→ **GIVEN RECORDS**:
================================
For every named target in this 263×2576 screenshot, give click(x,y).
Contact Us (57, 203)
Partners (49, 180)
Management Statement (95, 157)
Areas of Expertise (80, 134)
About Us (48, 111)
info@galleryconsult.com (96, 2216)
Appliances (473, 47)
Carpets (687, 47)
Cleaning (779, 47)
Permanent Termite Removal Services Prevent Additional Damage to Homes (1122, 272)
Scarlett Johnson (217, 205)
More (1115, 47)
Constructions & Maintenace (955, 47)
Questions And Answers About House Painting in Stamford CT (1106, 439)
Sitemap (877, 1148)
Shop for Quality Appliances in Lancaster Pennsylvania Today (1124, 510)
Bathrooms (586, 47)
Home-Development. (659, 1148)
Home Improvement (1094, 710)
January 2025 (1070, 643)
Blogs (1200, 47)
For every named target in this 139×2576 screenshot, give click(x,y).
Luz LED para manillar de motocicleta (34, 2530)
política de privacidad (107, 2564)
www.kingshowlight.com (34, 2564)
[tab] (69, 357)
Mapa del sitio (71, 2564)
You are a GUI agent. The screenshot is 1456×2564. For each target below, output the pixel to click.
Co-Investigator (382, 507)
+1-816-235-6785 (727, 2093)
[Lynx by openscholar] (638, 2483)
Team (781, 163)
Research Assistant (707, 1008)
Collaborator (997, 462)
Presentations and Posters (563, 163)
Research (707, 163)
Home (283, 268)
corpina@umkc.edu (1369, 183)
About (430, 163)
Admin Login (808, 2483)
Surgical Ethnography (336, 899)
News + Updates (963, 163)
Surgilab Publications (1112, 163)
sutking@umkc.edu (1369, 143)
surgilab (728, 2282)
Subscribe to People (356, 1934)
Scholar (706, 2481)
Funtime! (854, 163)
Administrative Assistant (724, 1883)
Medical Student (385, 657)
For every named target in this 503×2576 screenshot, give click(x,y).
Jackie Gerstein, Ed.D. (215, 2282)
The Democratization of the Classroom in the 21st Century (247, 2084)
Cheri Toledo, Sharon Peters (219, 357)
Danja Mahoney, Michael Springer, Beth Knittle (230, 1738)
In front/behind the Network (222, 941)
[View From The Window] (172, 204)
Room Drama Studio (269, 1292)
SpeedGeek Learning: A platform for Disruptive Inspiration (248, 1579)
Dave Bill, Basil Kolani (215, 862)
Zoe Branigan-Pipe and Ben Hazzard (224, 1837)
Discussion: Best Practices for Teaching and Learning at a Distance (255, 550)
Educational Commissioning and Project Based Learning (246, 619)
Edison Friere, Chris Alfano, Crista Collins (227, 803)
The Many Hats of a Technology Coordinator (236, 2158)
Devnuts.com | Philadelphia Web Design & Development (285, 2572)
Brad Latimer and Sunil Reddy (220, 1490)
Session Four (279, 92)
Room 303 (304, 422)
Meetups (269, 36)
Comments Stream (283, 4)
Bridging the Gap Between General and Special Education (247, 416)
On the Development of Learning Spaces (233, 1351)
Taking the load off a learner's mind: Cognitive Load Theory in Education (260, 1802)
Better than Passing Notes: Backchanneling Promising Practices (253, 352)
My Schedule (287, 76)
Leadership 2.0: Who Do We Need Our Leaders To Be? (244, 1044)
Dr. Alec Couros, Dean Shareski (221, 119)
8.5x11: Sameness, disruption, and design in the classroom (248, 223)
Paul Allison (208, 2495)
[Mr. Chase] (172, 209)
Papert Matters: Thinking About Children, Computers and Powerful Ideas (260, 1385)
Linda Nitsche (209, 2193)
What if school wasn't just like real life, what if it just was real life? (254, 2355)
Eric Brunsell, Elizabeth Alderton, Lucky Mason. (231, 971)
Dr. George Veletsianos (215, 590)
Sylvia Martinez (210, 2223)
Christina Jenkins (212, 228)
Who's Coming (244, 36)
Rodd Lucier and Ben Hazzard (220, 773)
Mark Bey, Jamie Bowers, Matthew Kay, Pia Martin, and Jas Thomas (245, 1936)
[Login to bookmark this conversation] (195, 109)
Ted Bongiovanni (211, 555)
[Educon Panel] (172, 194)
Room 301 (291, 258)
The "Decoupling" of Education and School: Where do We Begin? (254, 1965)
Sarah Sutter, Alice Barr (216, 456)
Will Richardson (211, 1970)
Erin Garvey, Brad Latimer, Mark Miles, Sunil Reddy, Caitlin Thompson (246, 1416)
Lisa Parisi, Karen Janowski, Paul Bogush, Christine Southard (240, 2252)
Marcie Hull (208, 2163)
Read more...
================================
For every line in the data above that has the string "Hazzard", return that line.

→ **EXERCISE RESPONSE**:
Zoe Branigan-Pipe and Ben Hazzard (224, 1837)
Rodd Lucier and Ben Hazzard (220, 773)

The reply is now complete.